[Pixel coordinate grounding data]
####################

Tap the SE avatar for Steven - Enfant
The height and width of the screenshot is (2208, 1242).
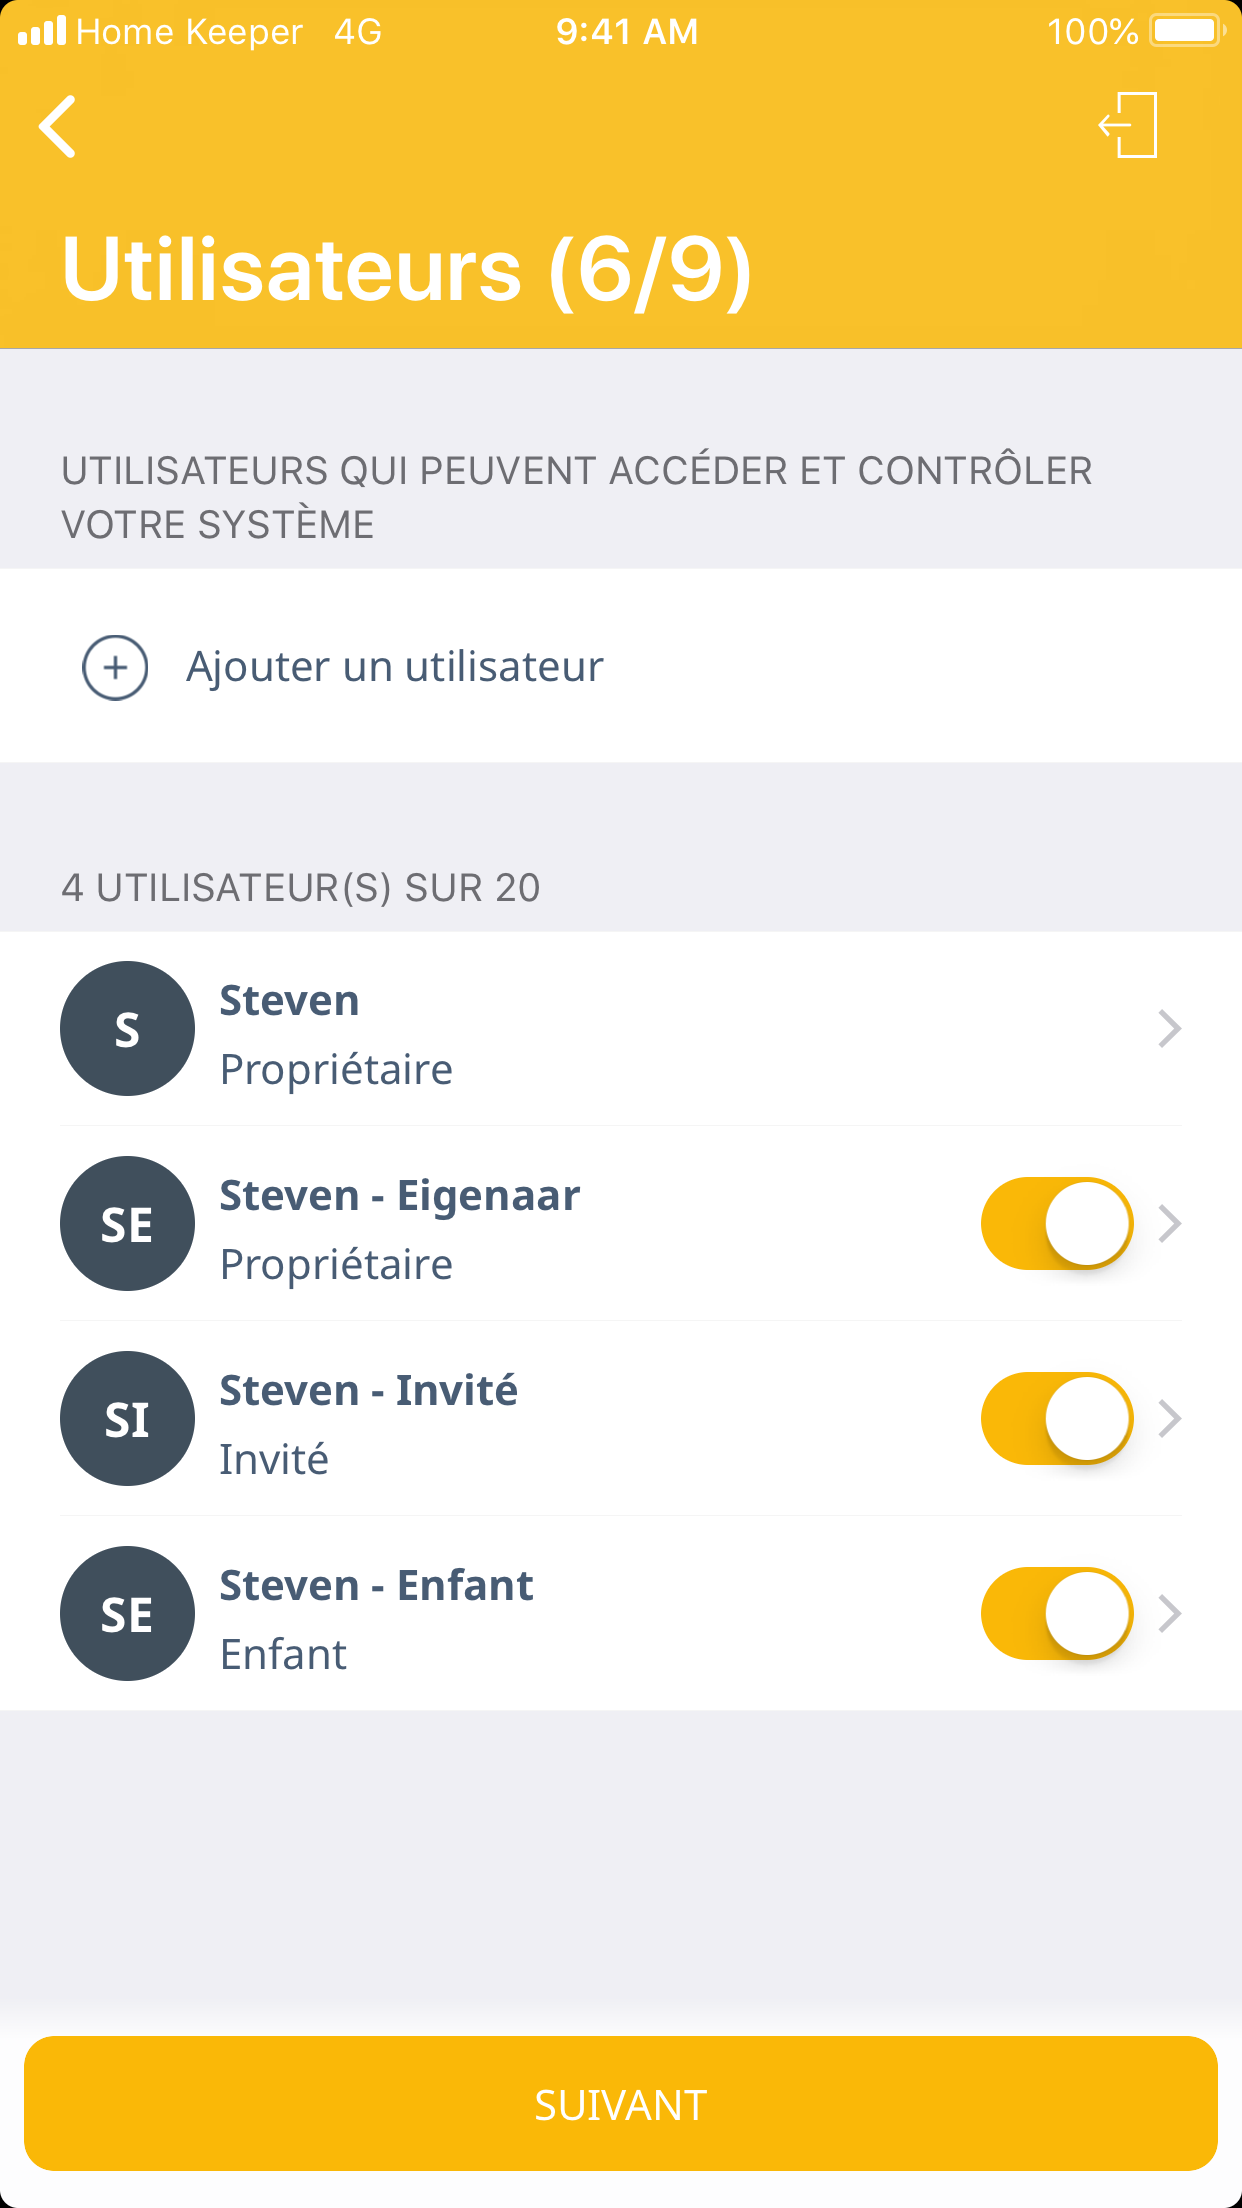127,1614
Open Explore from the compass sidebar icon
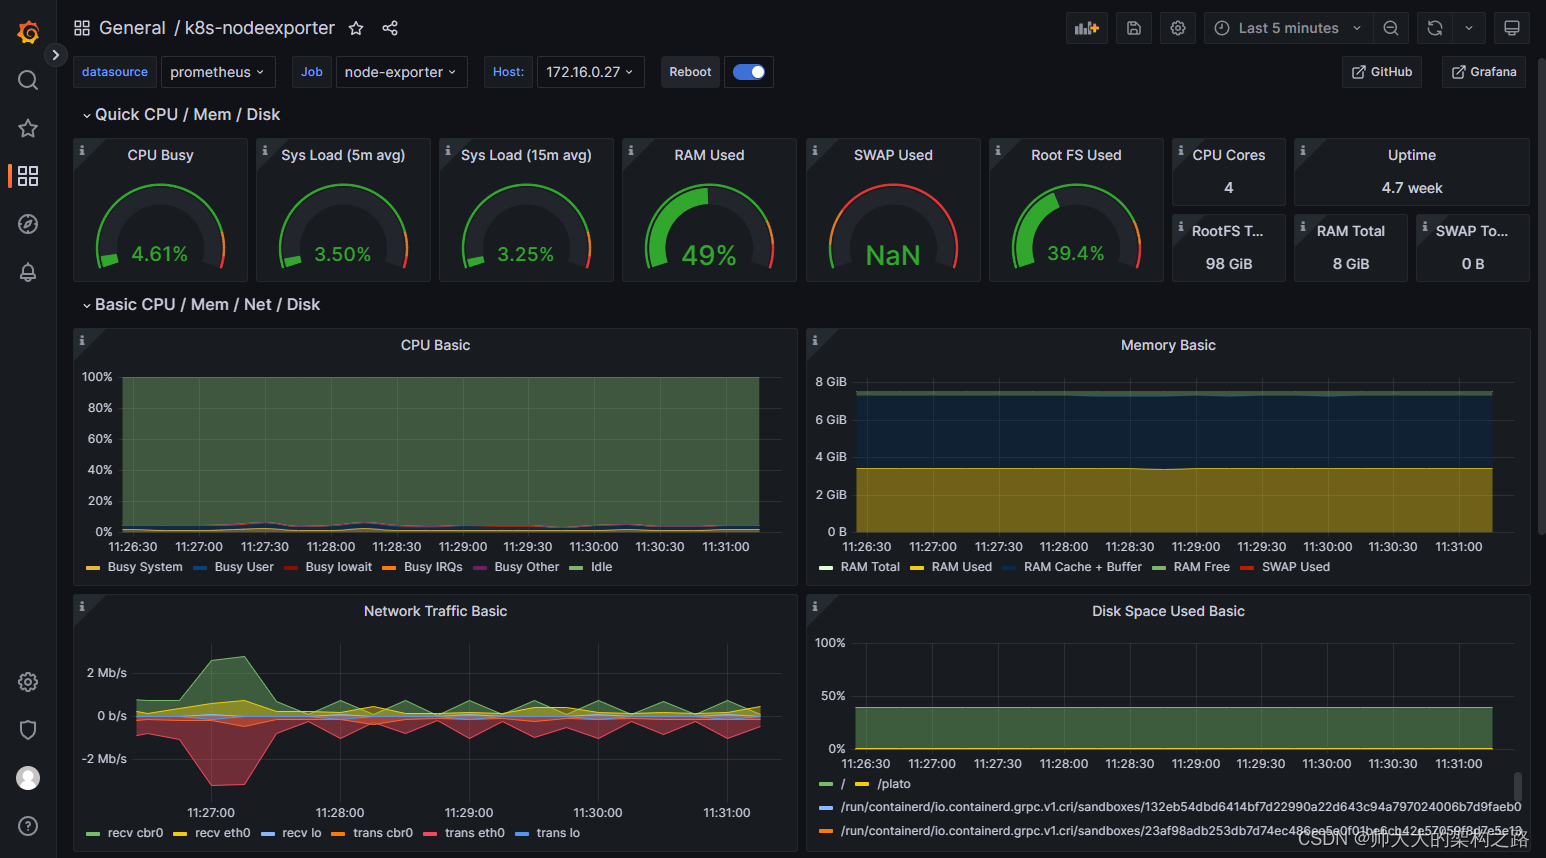The image size is (1546, 858). [x=28, y=224]
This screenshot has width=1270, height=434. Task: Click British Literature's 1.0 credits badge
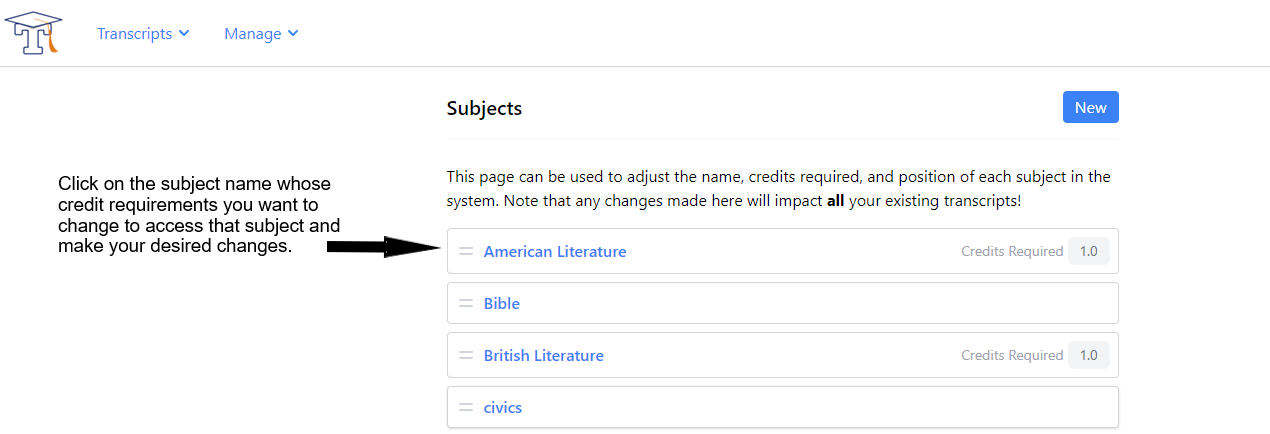[1088, 355]
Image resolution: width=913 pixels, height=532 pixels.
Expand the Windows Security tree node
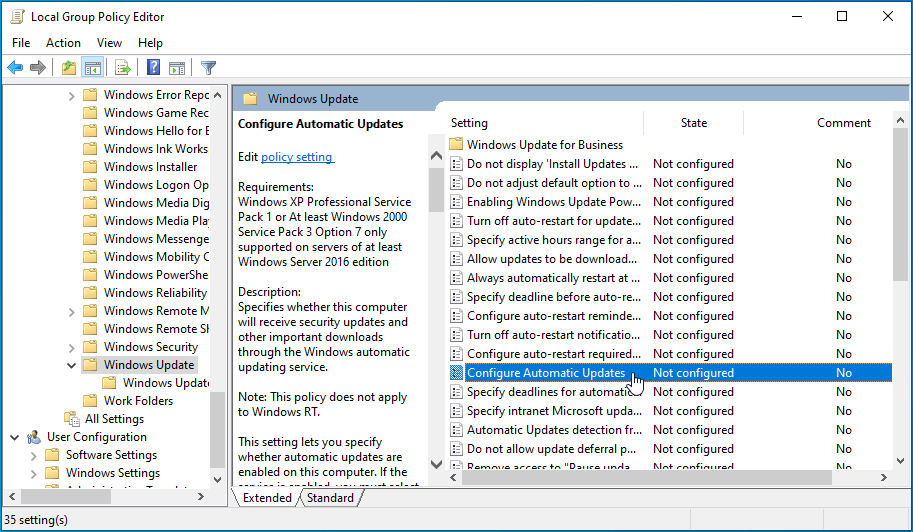tap(71, 347)

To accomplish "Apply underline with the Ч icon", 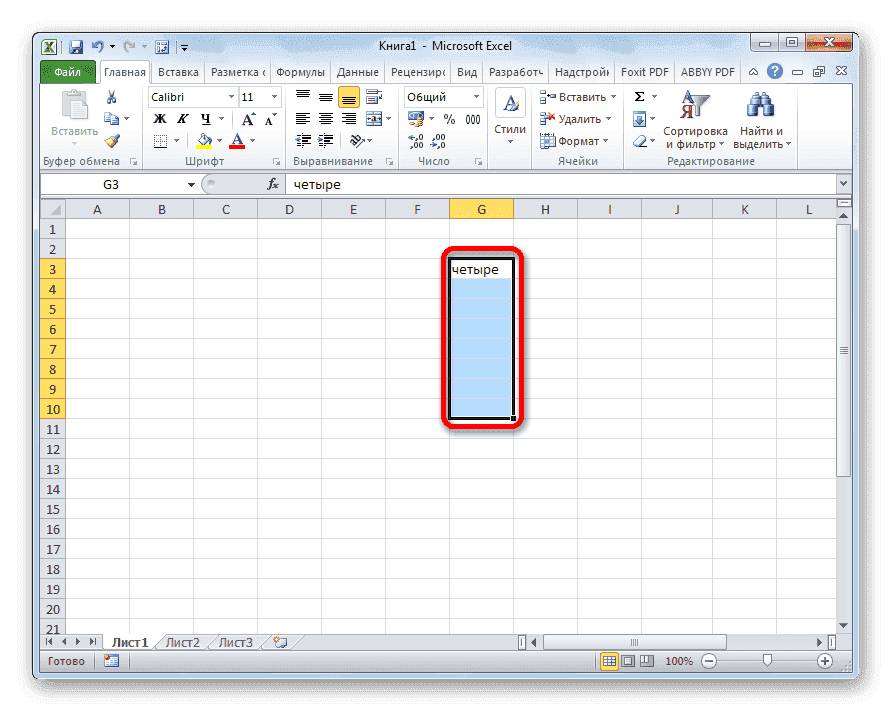I will click(205, 119).
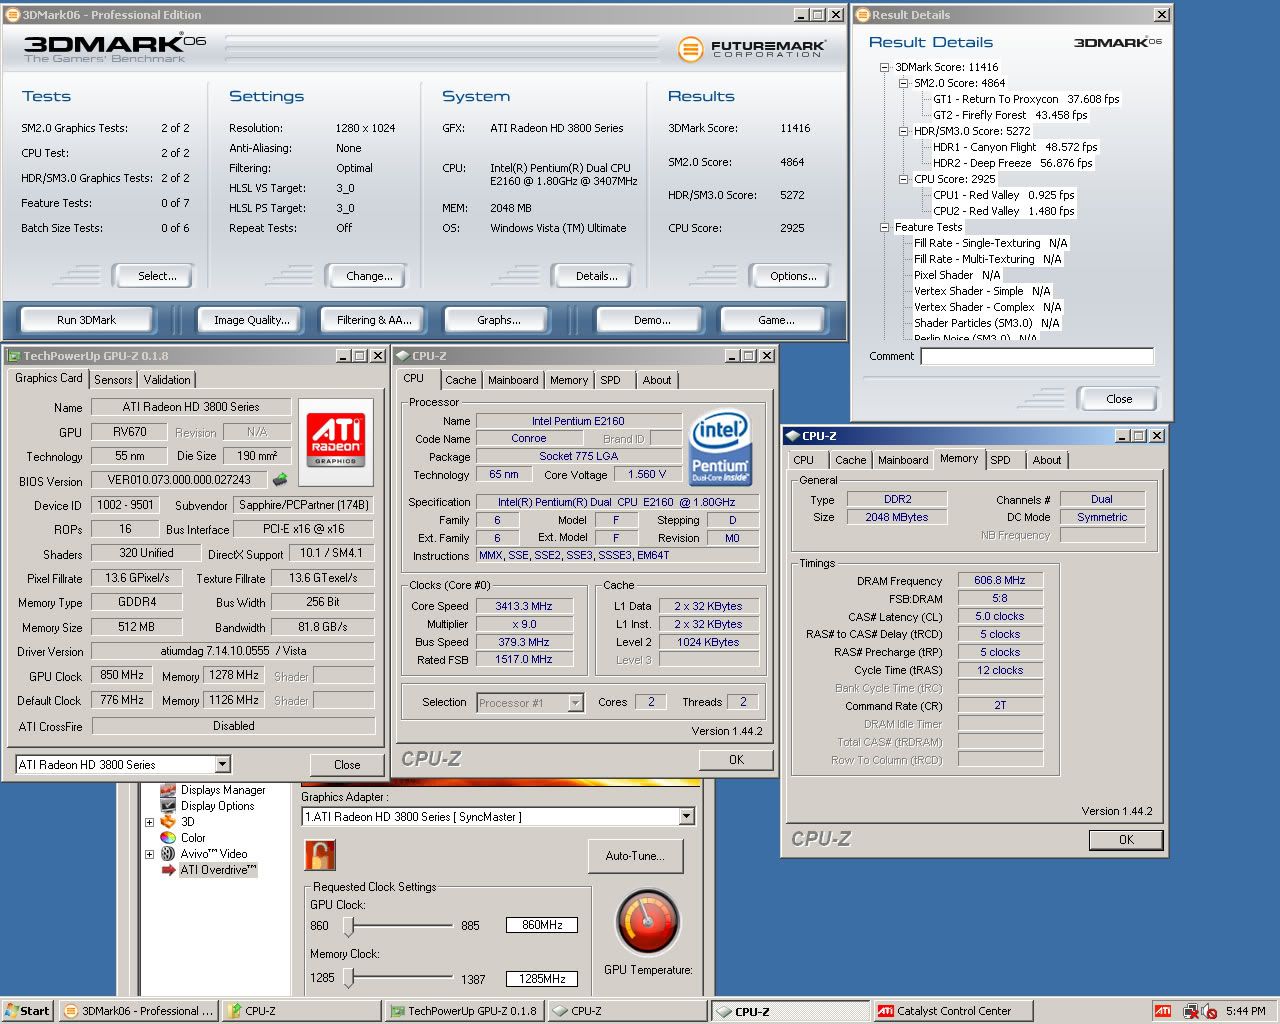Click the ATI icon in system tray

pos(1163,1011)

####################

§ Work to be completed: From the first line of the entries above through the line with "Image resolution: width=913", set down each line exactly and drop the pictures.

§ Response:
Tap the SE avatar for Steven - Enfant
The height and width of the screenshot is (2208, 1242).
127,1614
Open Explore from the compass sidebar icon
The image size is (1546, 858). [x=28, y=224]
This screenshot has width=1270, height=434. Task: Click British Literature's 1.0 credits badge
[1088, 355]
Image resolution: width=913 pixels, height=532 pixels.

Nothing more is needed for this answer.